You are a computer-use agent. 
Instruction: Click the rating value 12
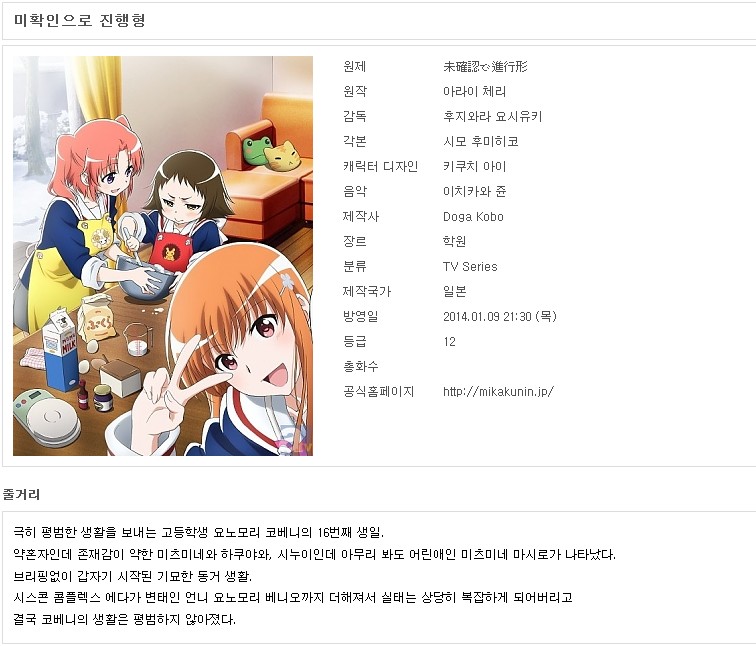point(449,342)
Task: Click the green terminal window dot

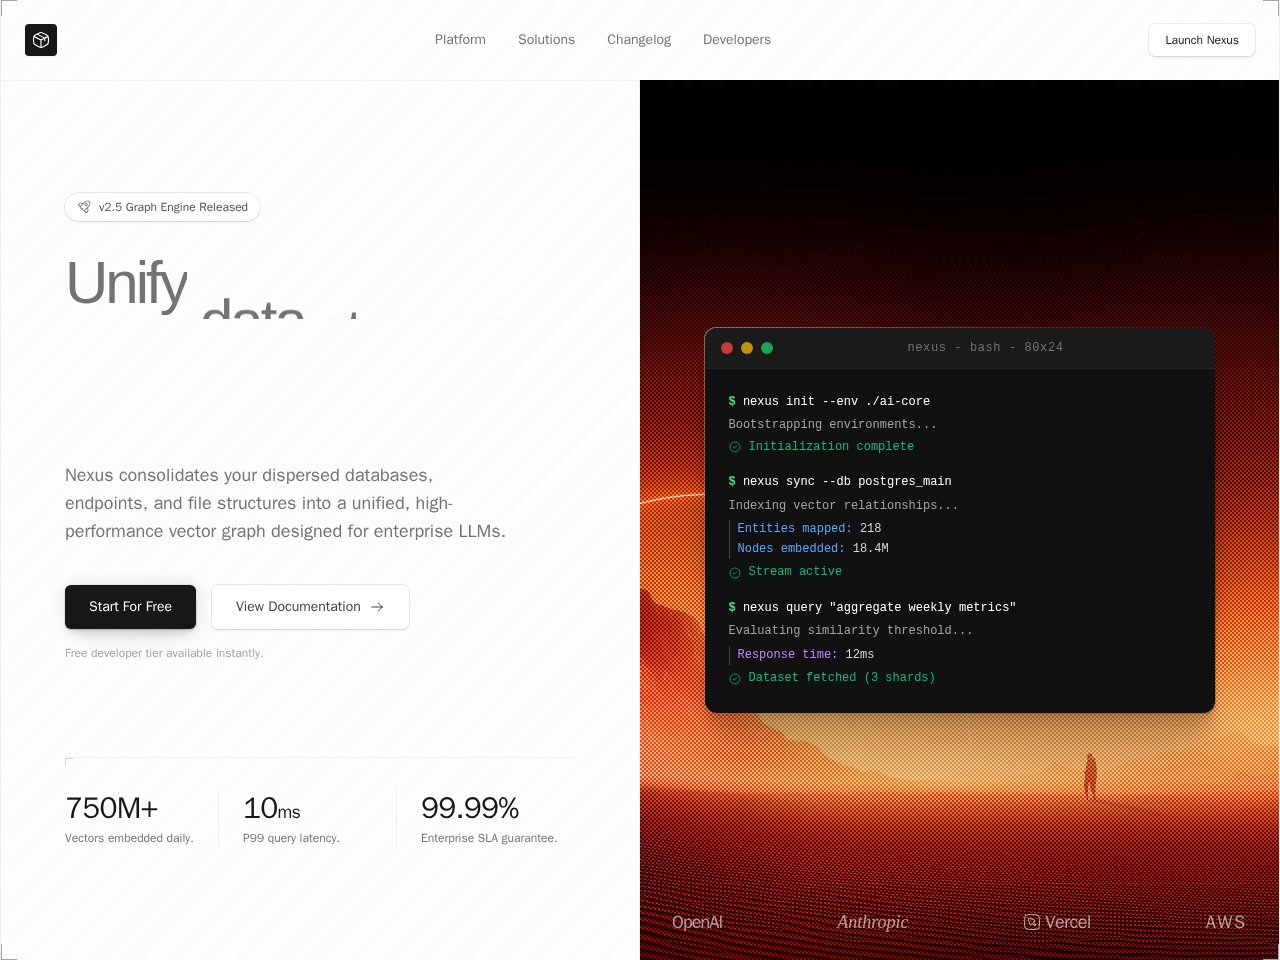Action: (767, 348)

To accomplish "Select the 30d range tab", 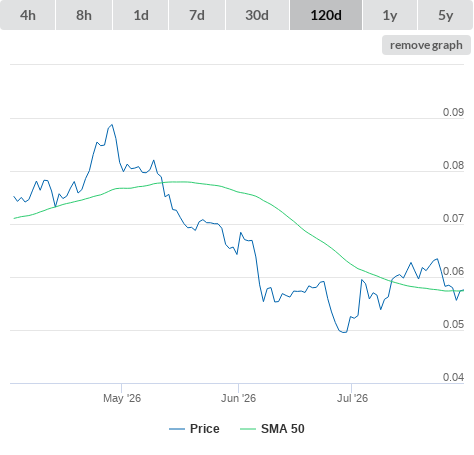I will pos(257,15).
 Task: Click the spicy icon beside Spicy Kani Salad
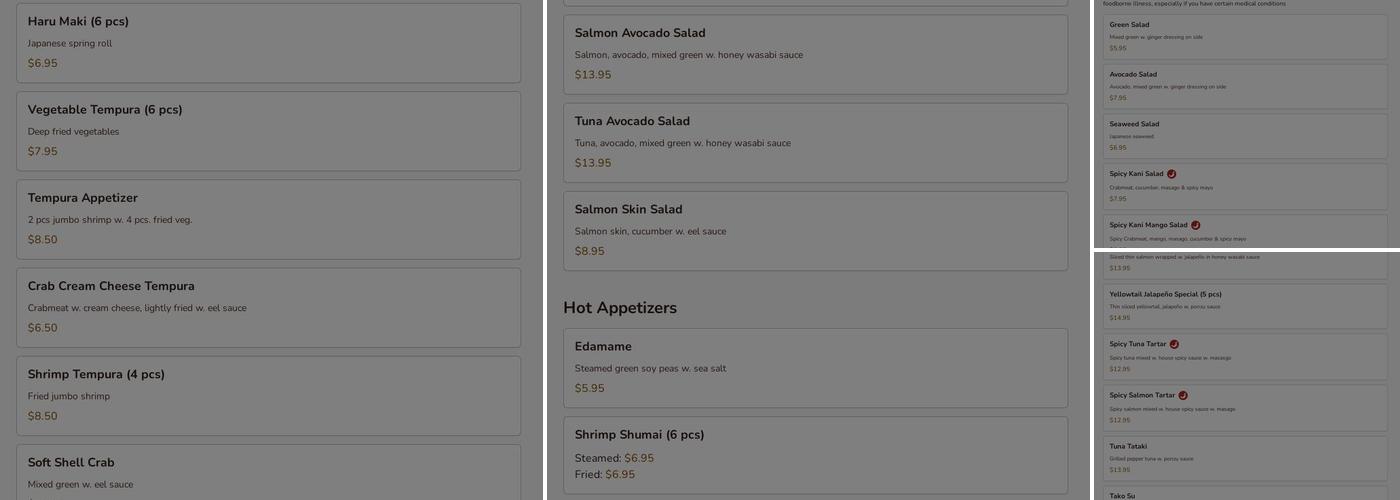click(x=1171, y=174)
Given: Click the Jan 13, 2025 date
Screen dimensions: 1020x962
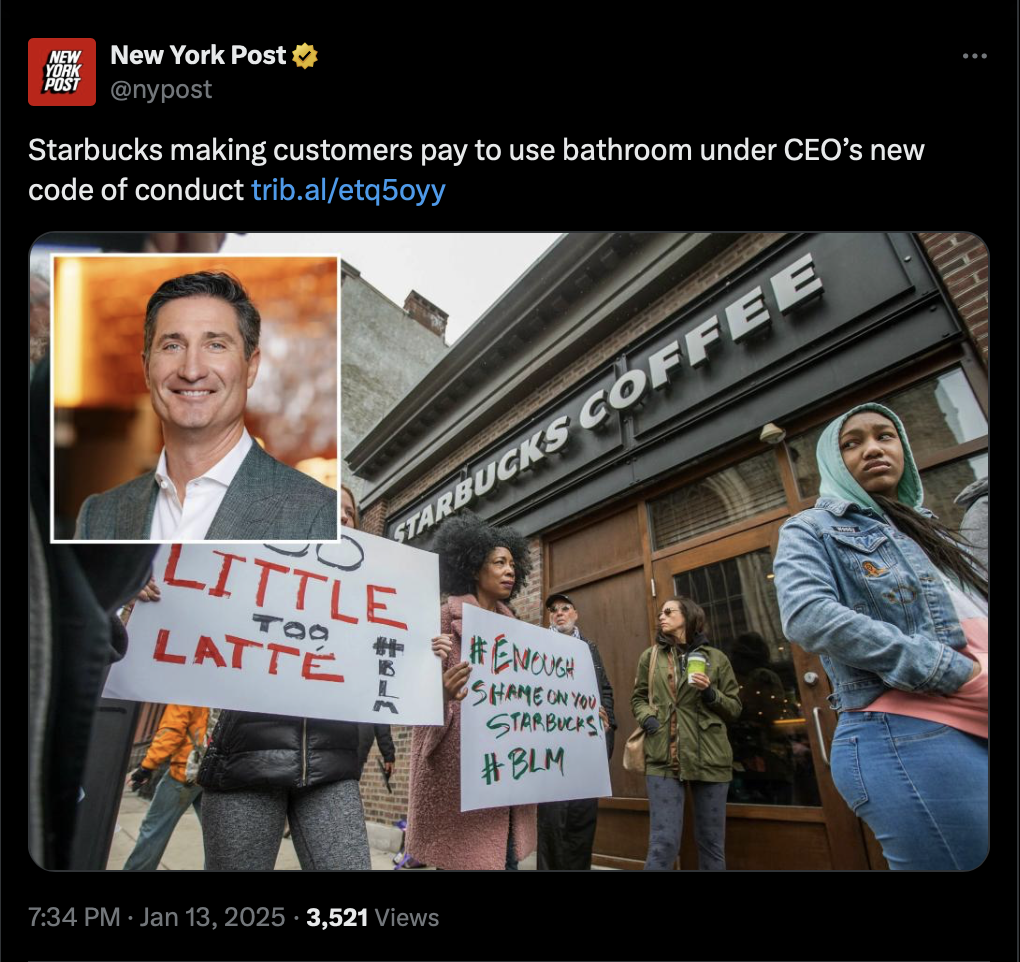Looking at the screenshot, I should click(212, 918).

--

• WORK ORDER: Copy exactly, leaving out pictures, the lines from the line containing "Given: Click the Jan 13, 2025 date" through the last line of the records.

• RESPONSE:
Given: Click the Jan 13, 2025 date
Screen dimensions: 1020x962
Looking at the screenshot, I should click(212, 918).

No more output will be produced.